And that really is the engine, as I say, manufacturing "Sitting Around People." "Sitting Around People" who end up basically being drafted to projects like Afghanistan. Some drift into more radical groups, some into yet more radical groups, and some drifted into the Rolodex of Osama Bin Laden. And he tapped them, late in the plot of 9/11, to join this project.

 

But as I said, there is another group of hijackers. These people were assembled; they did not organically come together. The second group I call "The Europeans." I call them "The Europeans" because there is a striking fact that cries out from year of 9/11. And that's that Mohammed Atta, al-Shehhi, Jarrah - the key plotters and pilots of 9/11 - the Hamburg Cell. What is so striking about them is that not a single one of them left home a Muslim radical. Every one of them was radicalized in Europe, in a European Mosque, or European prayer group. Every one of them was radicalized in their encounter with the West. Now this isn't just true of the boys of 9/11. Mr. Moussaoui, the gentleman out in Minnesota who wanted to learn how to fly 747's but not land them - son of a Tunisian mother, radicalized in a French Mosque. Mr. Omar Saeed Sheikh, the terrible man who plotted the murder of Danny Pearle, a Pakistani from London, radicalized in a British Mosque.

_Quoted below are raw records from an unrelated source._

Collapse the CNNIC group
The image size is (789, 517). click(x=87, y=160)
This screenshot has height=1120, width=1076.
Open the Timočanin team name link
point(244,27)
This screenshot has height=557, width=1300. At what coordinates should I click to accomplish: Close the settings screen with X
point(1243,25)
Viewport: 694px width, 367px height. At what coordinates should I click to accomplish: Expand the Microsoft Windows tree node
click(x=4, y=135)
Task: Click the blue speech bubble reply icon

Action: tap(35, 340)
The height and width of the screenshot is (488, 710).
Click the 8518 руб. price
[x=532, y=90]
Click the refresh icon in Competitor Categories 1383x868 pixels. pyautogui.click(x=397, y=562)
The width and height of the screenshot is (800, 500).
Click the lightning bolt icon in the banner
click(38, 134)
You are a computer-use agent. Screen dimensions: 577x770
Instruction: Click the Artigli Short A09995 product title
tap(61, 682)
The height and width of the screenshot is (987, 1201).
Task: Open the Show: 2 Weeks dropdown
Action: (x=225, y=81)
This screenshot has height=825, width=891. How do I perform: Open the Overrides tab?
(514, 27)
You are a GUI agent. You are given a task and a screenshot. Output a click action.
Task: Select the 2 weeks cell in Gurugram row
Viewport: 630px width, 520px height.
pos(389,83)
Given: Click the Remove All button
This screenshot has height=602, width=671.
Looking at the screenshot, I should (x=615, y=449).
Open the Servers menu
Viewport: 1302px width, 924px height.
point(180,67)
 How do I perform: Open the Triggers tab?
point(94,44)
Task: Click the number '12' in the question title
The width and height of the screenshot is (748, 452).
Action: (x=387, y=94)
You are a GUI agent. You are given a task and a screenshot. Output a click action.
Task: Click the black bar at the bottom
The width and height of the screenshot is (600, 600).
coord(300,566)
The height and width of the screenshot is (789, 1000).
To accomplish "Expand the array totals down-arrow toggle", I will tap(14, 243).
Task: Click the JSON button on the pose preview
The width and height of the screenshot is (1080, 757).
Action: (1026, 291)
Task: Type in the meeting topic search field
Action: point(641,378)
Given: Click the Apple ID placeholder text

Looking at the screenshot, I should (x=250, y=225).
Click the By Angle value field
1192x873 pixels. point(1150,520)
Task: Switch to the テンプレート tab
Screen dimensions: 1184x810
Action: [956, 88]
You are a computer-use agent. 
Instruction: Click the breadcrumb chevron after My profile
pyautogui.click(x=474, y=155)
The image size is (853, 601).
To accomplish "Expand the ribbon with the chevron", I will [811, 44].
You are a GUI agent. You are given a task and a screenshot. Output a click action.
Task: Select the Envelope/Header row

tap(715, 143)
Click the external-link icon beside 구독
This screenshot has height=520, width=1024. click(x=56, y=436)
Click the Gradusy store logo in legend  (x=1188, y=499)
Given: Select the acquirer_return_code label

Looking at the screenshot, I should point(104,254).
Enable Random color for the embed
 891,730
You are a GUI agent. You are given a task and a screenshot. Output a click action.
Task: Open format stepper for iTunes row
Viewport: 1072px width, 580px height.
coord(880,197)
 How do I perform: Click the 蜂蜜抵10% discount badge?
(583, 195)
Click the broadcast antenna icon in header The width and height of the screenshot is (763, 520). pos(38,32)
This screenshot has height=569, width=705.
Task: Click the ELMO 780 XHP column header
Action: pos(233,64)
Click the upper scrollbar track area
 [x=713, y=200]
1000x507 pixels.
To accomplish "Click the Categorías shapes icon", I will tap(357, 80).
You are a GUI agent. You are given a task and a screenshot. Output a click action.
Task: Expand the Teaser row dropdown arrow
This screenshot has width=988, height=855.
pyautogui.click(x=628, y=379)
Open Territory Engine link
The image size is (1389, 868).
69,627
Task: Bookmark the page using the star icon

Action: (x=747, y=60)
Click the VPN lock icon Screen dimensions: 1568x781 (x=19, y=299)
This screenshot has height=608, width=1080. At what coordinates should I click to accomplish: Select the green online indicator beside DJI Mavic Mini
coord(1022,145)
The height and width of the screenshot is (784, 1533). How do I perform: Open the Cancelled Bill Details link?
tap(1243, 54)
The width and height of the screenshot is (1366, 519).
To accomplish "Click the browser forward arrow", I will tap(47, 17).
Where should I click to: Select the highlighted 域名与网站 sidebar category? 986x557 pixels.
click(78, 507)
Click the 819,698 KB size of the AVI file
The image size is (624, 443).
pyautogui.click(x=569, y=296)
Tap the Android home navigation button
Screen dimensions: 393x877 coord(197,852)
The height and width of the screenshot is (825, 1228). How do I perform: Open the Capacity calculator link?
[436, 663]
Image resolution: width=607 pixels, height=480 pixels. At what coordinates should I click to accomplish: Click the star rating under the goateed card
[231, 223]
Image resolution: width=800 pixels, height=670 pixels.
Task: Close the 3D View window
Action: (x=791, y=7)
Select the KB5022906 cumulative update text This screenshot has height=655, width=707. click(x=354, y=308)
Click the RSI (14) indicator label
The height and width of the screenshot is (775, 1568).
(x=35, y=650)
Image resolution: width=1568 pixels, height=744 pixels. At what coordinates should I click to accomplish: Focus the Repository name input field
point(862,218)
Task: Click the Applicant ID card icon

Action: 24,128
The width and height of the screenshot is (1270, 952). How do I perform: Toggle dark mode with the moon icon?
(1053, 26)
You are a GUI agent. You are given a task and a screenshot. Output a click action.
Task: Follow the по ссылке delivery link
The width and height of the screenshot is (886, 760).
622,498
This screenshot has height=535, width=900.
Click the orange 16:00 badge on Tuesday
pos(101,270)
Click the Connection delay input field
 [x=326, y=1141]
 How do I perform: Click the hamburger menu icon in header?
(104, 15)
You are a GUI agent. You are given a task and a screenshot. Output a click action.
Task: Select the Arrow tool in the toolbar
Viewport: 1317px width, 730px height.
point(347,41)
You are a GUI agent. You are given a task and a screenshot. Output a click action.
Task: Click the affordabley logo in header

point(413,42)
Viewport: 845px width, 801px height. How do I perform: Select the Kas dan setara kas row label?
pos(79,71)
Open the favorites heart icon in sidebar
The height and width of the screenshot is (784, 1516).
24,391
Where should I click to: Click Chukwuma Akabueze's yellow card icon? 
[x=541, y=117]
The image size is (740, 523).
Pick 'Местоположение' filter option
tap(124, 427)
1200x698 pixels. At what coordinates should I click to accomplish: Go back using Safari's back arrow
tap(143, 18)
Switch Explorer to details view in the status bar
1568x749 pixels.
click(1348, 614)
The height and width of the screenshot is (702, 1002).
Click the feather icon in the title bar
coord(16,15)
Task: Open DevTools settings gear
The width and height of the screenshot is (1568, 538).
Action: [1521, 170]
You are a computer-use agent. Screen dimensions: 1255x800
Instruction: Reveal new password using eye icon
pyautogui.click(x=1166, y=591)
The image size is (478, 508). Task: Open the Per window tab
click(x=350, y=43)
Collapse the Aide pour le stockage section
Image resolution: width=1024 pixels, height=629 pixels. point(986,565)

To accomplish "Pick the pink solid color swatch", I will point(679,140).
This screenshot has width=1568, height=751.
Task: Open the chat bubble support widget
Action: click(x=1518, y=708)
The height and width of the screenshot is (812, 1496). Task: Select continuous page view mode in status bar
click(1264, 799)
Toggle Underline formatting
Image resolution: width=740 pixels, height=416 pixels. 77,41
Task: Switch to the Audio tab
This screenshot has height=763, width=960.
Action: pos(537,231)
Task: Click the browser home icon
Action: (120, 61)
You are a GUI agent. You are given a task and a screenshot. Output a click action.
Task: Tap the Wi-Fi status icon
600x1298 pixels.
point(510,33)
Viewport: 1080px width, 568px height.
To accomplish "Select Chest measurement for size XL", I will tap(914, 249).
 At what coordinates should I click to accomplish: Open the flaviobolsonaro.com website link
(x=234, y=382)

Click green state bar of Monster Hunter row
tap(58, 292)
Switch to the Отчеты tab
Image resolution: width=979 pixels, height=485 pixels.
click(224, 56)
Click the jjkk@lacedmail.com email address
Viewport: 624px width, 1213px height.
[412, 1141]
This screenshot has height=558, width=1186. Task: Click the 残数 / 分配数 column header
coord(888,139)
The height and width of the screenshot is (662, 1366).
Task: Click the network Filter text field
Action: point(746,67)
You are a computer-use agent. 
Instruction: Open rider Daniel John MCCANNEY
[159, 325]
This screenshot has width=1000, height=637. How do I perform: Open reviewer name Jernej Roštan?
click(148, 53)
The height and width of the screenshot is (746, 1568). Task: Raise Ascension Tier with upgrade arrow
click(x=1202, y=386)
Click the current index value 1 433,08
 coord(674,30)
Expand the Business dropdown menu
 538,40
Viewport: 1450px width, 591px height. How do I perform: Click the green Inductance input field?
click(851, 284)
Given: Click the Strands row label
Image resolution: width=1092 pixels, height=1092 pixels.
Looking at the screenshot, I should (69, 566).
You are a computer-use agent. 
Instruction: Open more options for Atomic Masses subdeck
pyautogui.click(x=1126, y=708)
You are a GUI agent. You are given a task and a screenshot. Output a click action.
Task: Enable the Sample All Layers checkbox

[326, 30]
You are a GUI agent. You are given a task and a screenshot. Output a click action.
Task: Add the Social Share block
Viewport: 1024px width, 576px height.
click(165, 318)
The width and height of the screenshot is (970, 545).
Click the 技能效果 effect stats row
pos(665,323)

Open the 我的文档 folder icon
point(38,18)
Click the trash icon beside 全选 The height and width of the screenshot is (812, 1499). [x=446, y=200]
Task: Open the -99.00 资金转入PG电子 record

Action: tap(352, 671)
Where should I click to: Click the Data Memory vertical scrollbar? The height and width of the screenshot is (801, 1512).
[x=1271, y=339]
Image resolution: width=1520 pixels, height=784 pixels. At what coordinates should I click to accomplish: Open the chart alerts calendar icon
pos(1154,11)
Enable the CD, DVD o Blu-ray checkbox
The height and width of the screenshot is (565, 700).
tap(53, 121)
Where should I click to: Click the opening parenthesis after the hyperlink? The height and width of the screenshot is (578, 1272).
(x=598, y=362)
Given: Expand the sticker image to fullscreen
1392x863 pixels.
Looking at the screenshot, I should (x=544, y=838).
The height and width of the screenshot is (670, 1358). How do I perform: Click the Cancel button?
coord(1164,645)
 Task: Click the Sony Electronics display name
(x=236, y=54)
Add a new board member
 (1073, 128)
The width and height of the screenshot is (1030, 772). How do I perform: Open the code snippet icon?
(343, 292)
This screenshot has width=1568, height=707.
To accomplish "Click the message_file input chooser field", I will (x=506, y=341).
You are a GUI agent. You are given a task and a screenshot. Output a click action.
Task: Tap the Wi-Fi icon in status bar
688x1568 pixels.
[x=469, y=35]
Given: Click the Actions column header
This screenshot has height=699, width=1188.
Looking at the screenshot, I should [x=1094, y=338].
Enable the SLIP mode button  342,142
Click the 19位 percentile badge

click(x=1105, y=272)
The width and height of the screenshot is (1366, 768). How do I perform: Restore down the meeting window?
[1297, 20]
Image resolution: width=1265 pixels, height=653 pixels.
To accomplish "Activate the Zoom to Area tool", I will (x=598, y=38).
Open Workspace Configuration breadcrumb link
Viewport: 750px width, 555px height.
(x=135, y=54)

Mr. Reid, the gentleman who couldn't blow up his own tennis shoes, a Jamaican immigrant to Britain, radicalized in a British prison. The two Tunisians who blew up Ahmed Shah Massoud, the leader of the Northern Alliance on September 9, two days before September 11, in what was - now we know, in retrospect - part of the whole operation to weaken the Northern Alliance, converted in a Belgian Mosque.

 

We have a pattern here. Now what is this pattern about? Why does it happen in Europe? Well, several factors are at work here, and this was certainly clear to me being in Belgium this last week, where there are 300 Mosques. 200,000 of the million people who live in Brussels are North African immigrants or their descendents. But the other thing that really strikes you in Belgium as elsewhere in Europe is that America is an imperfect melting pot, but we do aspire to be a melting pot. Europe does not aspire to be a melting pot. And all one need do is talk to young Muslims in a place like Brussels to feel the rage they feel at being stiff-armed, in effect, outside of society. These young men and women gather together often in prayer groups for warmth and solidarity as immigrant groups often do. Some drift into more radical ones, and some drift all the way to Afghanistan and Al Qaeda. What fed this phenomenon is that many of these autocratic regimes expelled their most radical preachers, where many of them found asylum in the name of being political refugees in a lot of European countries - Britain, France and Belgium in particular. These European countries did not take seriously the most radical of these prayer leaders, and they were really given free reign to spread their ideology amongst some very angry young men.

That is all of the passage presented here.